A Professional Confession

Originally posted June 23, 2009.

There is an opinion columnist whose articles I read religiously.  I love her writing style; and even though I’m online, I feel like this woman is sitting with me.  To me, her articles are the product of conversations she’s had and has chosen to share with me while we sit and have breakfast.  (I’ve always had a good imagination.)

I am so enamored with her writing style that I recently picked up one of her books (What I Saw At The Revolution by Peggy Noonan) so that I can read her work on my own time.  And when I came across this conversation with Dan Rather, I paused:

“…and the last day we went downstairs for coffee.  He wanted to know what I wanted to be.  I said short term I wanted to fill in when Cronkite’s writer was away –


– and long term I wasn’t so sure.

‘Do you want to be a producer?’

‘No, I don’t want to live in the Holiday Inn.  I don’t even like to fly.’

‘Want to be on-air?’

‘No, I don’t really speak well on the air.’

He looked at his coffee.

‘I don’t really know what I want to do.  I know I’m a writer…’”

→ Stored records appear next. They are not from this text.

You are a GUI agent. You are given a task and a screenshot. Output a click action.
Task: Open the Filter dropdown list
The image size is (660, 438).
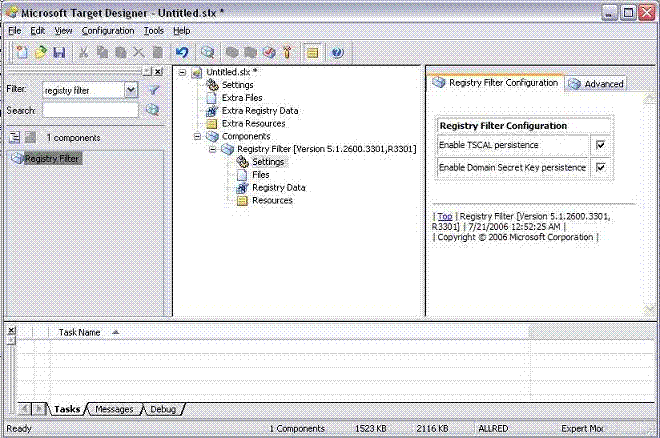pyautogui.click(x=130, y=90)
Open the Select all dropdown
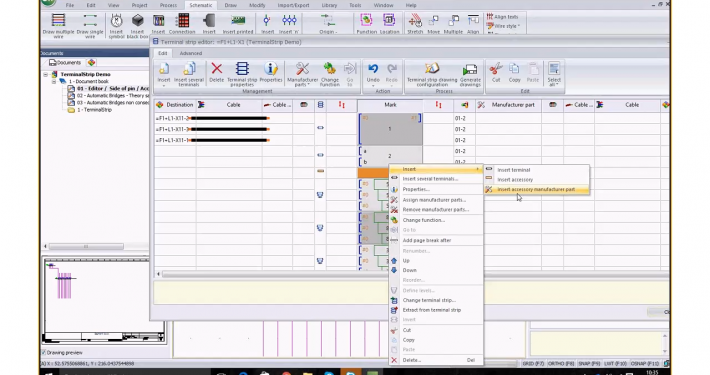 554,74
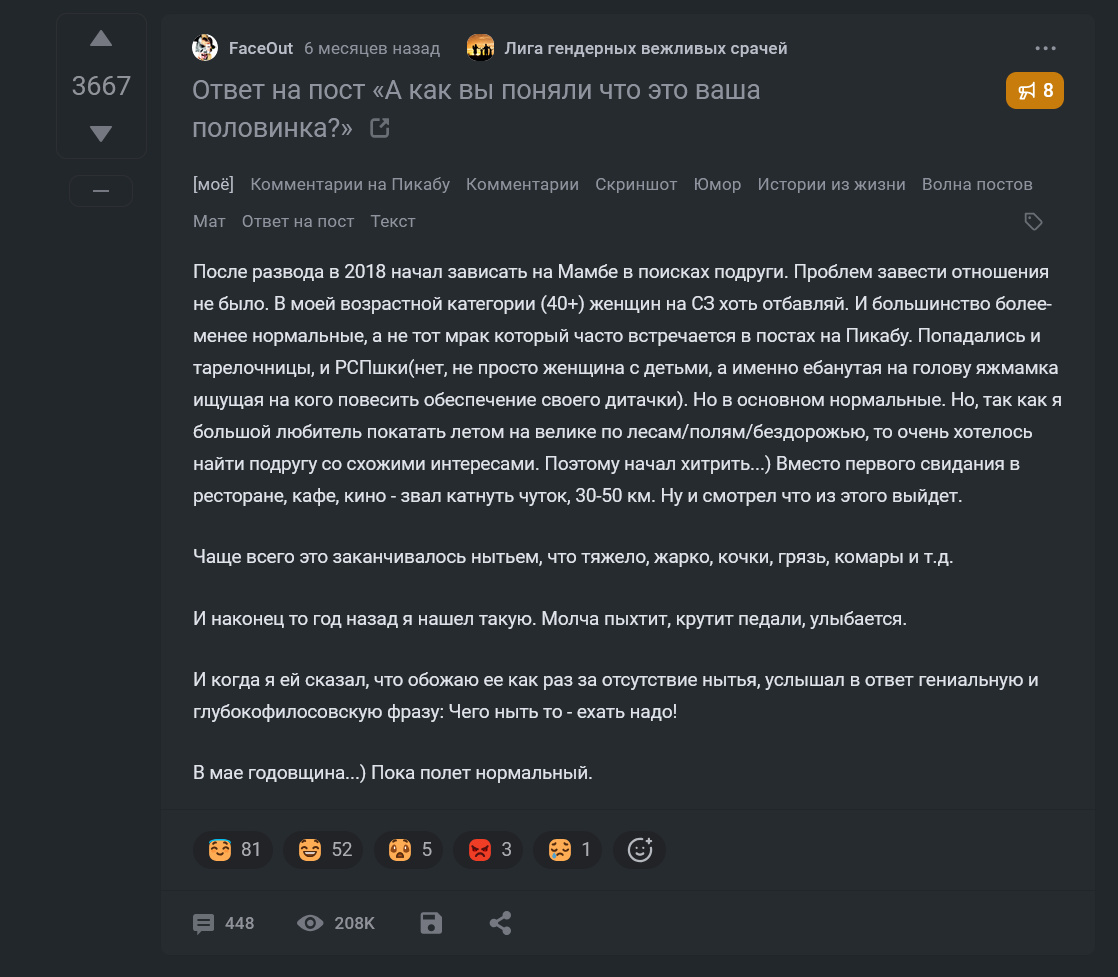Open FaceOut's profile avatar
The height and width of the screenshot is (977, 1118).
click(205, 48)
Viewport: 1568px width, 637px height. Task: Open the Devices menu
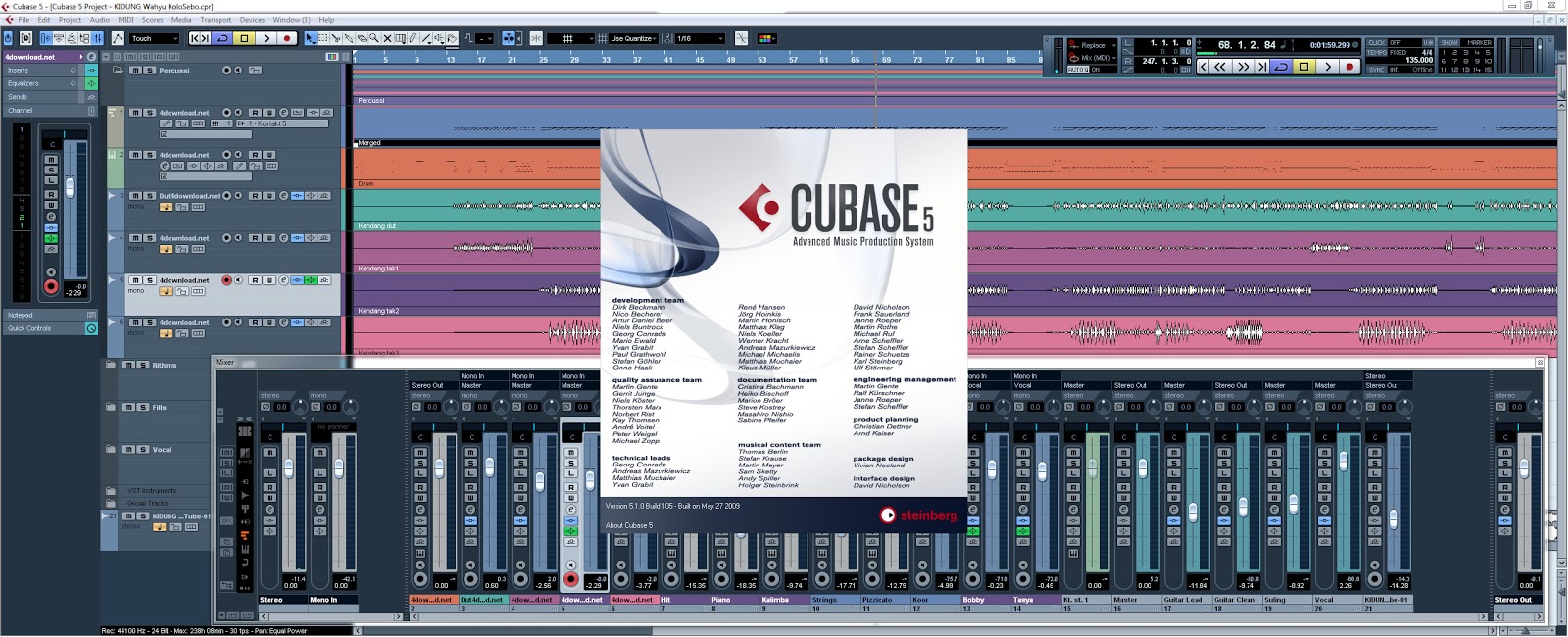(x=252, y=20)
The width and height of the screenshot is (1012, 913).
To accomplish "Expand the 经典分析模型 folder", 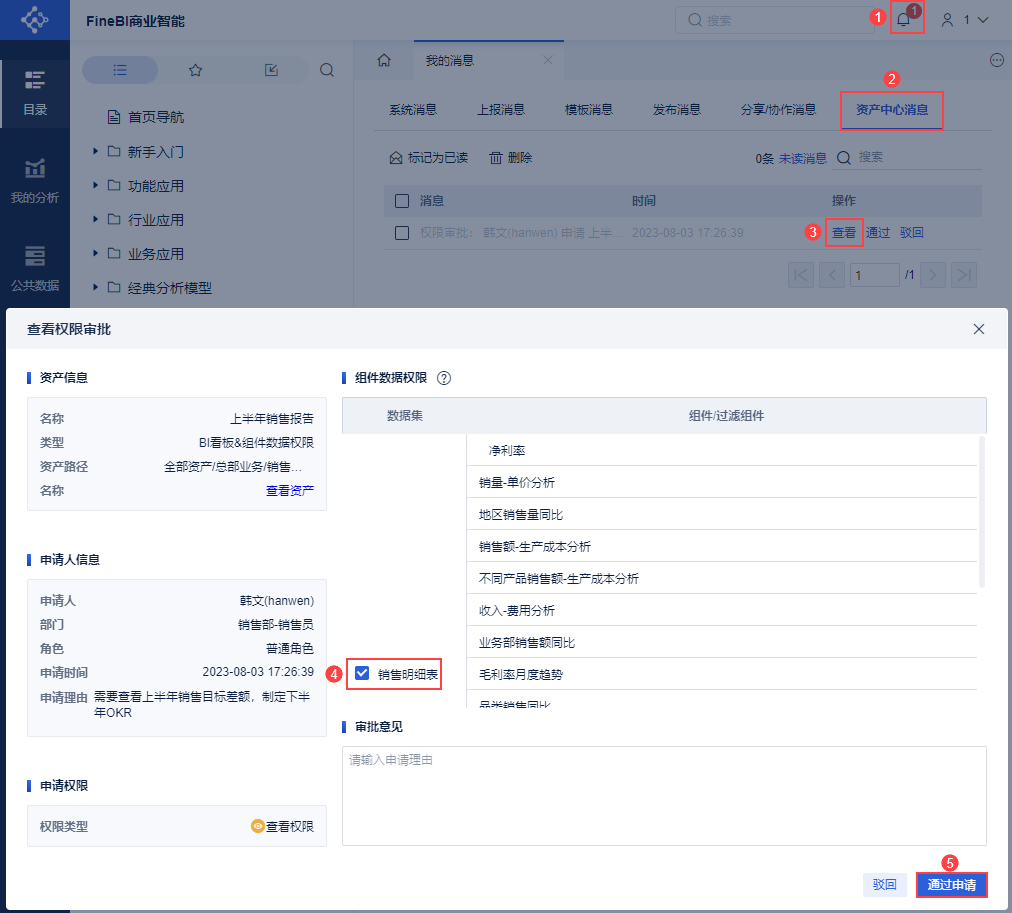I will [x=96, y=288].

That is where I paused.  I have had similar conversations with lots of well-intentioned people.  They want to help.  And I want them to help me, but unlike Peggy Noonan, I falter because I have never been able to admit that I want to write.  And simply put:  I want to write.  (If I’m shooting for the stars, at some point I’d like to write a book that means something to people.  But that’s just a girl using her healthy imagination.) 

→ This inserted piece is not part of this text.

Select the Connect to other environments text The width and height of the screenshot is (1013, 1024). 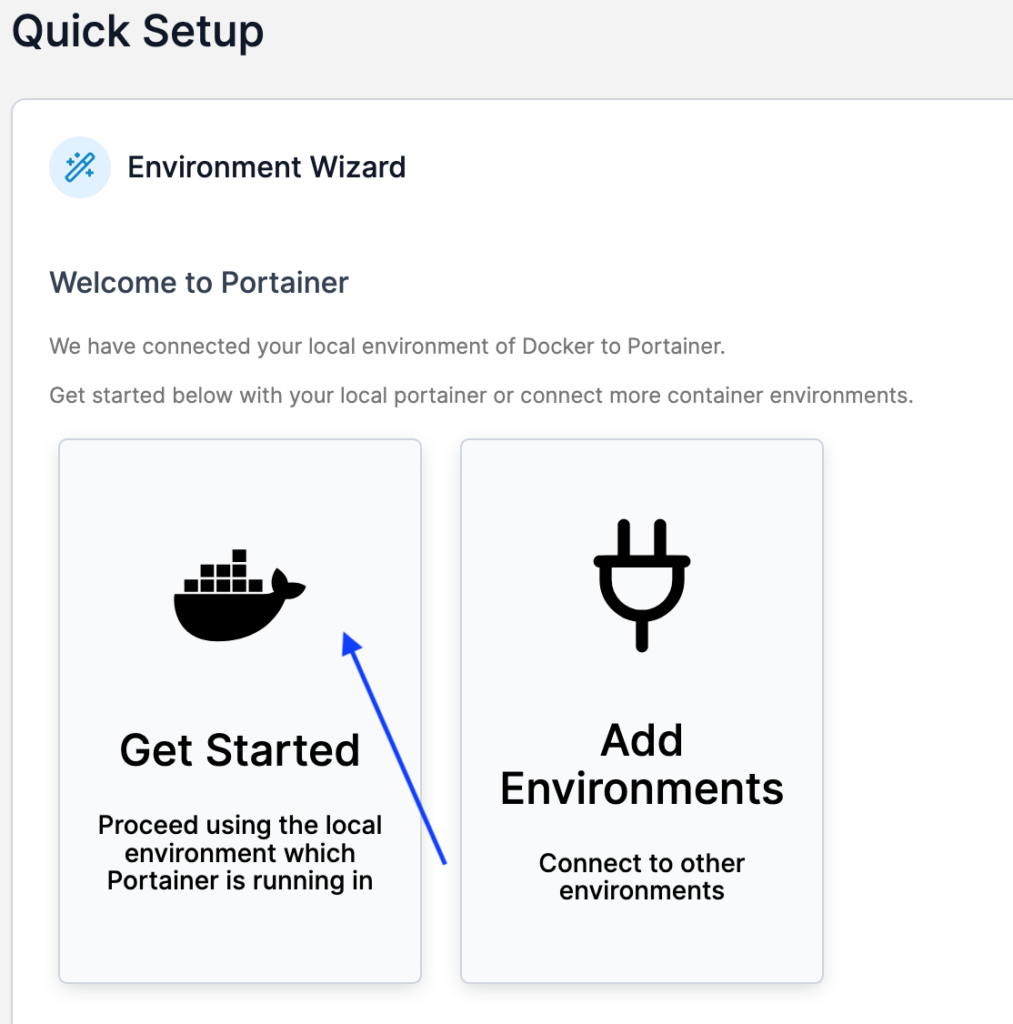point(641,877)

So what’s the big deal, right?  Why can’t I just tell people that I want to write?  It’s not a confession that infringes pain or suffering on anyone.  But I am afraid that if you ask what I want to do and I answer with that most authentic answer, you are going to scoff and say, “Yeah, and I’m going to win the lottery.” 

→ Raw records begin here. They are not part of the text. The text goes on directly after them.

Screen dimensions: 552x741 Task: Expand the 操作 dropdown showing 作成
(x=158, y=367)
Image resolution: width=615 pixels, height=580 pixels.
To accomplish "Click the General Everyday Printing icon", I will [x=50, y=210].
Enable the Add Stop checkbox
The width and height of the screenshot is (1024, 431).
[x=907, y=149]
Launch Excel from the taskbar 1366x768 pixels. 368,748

I would recoil at your ridicule and move further away from even the idea of being a writer.  Instead, I will embrace the idea of being an editor.  Or maybe a teacher.  Considering these options with great seriousness, I dilute my real desire and agree to settle for a job that would be more easily palatable for you who asks, “What do you want to do?” 

I tell you teacher or editor so that I can avoid the possibility of skepticism. I lie to you and it steals the possibility of what could happen. 

I have done this.  Repeatedly, over three rounds of unemployment.